25 de junho de 2018 |

Na quarta-feira (16/05), o Comitê de Política Monetária (COPOM) decidiu, por unanimidade, manter a taxa SELIC em 6,50% ao ano.

Com a decisão, provavelmente será finalizado o ciclo de cortes na taxa de juros. Essa decisão foi tomada, principalmente, porque o mercado externo tornou-se mais desafiador e apresentou volatilidade, com um aumento de risco no curto prazo.

O Banco Central coloca abertamente em sua ata que a política monetária se encontra em caráter estimulativo. De qualquer forma, o atual patamar da SELIC é muito favorável, pois força a retomada dos indicadores econômicos e o reaquecimento do mercado, que já tem sinais de recuperação.

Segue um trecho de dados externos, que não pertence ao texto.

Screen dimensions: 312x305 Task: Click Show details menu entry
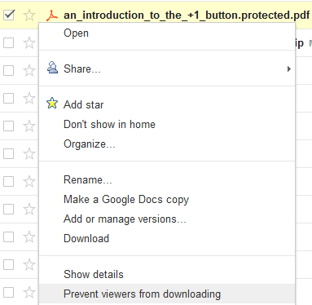(x=94, y=275)
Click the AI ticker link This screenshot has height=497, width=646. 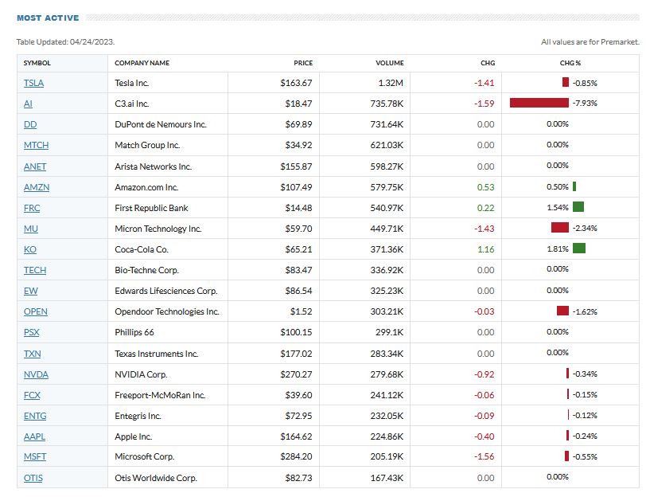(29, 104)
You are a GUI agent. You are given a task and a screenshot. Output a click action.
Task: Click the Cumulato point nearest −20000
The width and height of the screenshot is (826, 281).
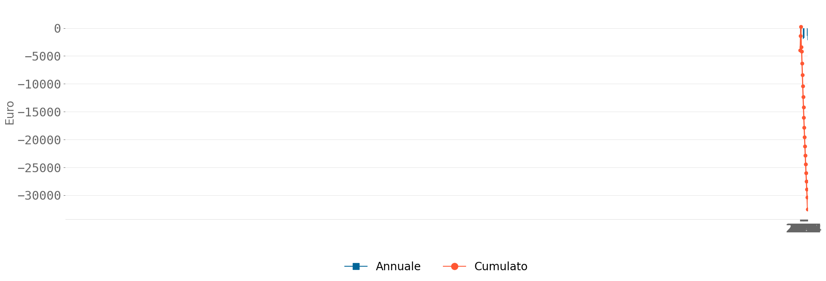(x=804, y=137)
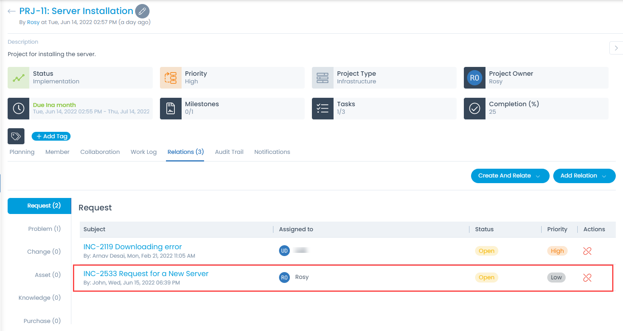Switch to the Audit Trail tab
This screenshot has width=623, height=331.
(x=229, y=151)
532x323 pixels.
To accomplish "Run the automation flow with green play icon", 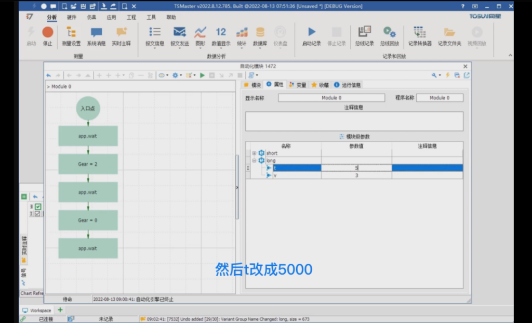I will [x=203, y=75].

Um dos principais indicadores que permitiram a redução da taxa de juros nos últimos meses foi a inflação. Constantemente vigiado pelo Banco Central, o Índice de Preços ao Consumidor Amplo (IPCA) é o indicador oficial da inflação no Brasil. Com esse índice sob controle e abaixo do centro da meta, permite-se que o Brasil mantenha a taxa de juros baixa por mais tempo.

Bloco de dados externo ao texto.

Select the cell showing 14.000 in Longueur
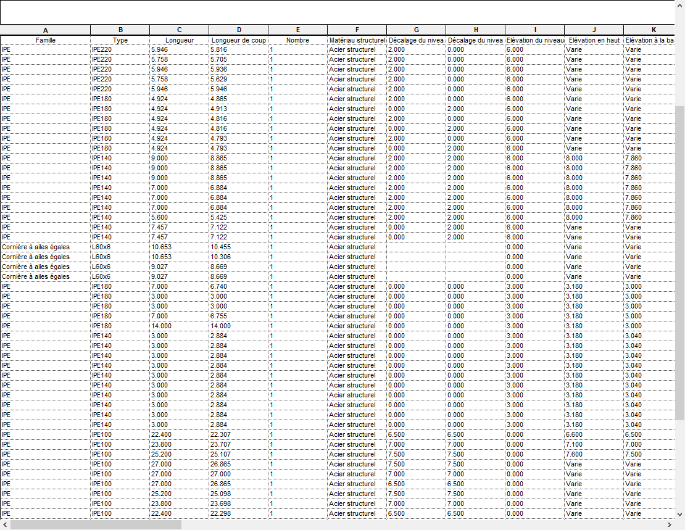Screen dimensions: 685x530 pos(179,326)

“Que os juros baixos são muito benéficos para o país, todos sabem”

E a lógica é muito simples: a SELIC, taxa básica de juros, representa o “custo do dinheiro” no país. Com a SELIC baixa, o dinheiro se torna mais barato no mercado e as aplicações financeiras livres de risco, pagam menos. Com isso temos um estímulo para o consumo interno e a retomada dos investimentos na economia real.

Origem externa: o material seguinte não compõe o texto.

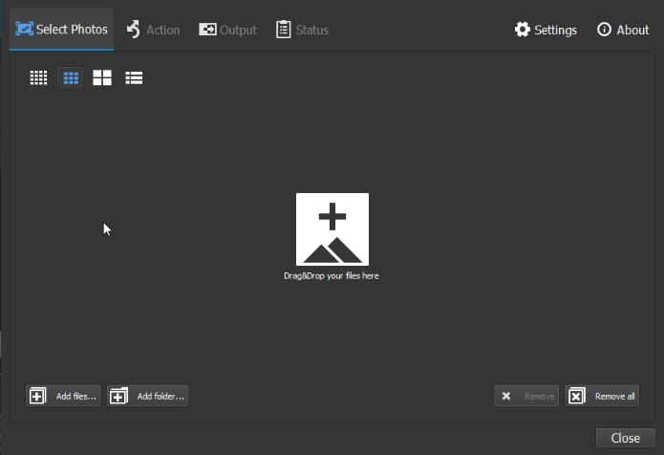Click the Close button
The height and width of the screenshot is (455, 664).
pyautogui.click(x=625, y=438)

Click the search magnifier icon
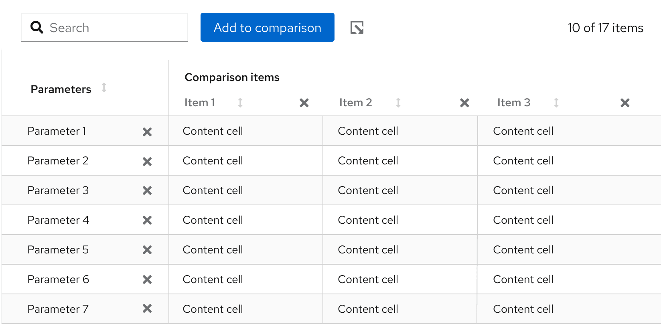click(x=36, y=27)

E para o investidor, é benéfico? Muitos se questionam se com a atual taxa de juros, ainda vale a pena deixar o dinheiro em aplicações conservadoras, ou seja, que estão relacionadas à taxa SELIC.

Além da decisão sobre os juros, temos que entender que o ganho real foi mantido. Isso é muito importante, pois de nada adianta termos um bom crescimento do país ou do nosso patrimônio, se ele for corroído pela inflação.

Em janeiro de 2016, por exemplo, tínhamos a taxa SELIC a 14,25%, porém uma inflação acumulada de 10,70%, gerando assim um ganho real de 3,21%. Hoje, temos uma taxa de juros a 6,50%, com uma inflação acumulada em 12 meses de 2,76%, gerando assim um ganho real de 3,64%. Ou seja, além da taxa de juros, o ganho real das aplicações em renda fixa foi preservado.

Mediante esse cenário, as aplicações de renda fixa conservadoras continuam atrativas, pois o ganho real teve até um pequeno aumento. Com a inflação baixa, qualquer ganho que se consiga acima da SELIC representa um aumento significativo no ganho real do poupador.

Caso consiga, por exemplo, otimizar seus investimentos para um rendimento de 10% ao ano, teria um ganho real de 7,04%. Ou seja, mais do que dobraria o ganho real, e isso no longo prazo faz muita diferença.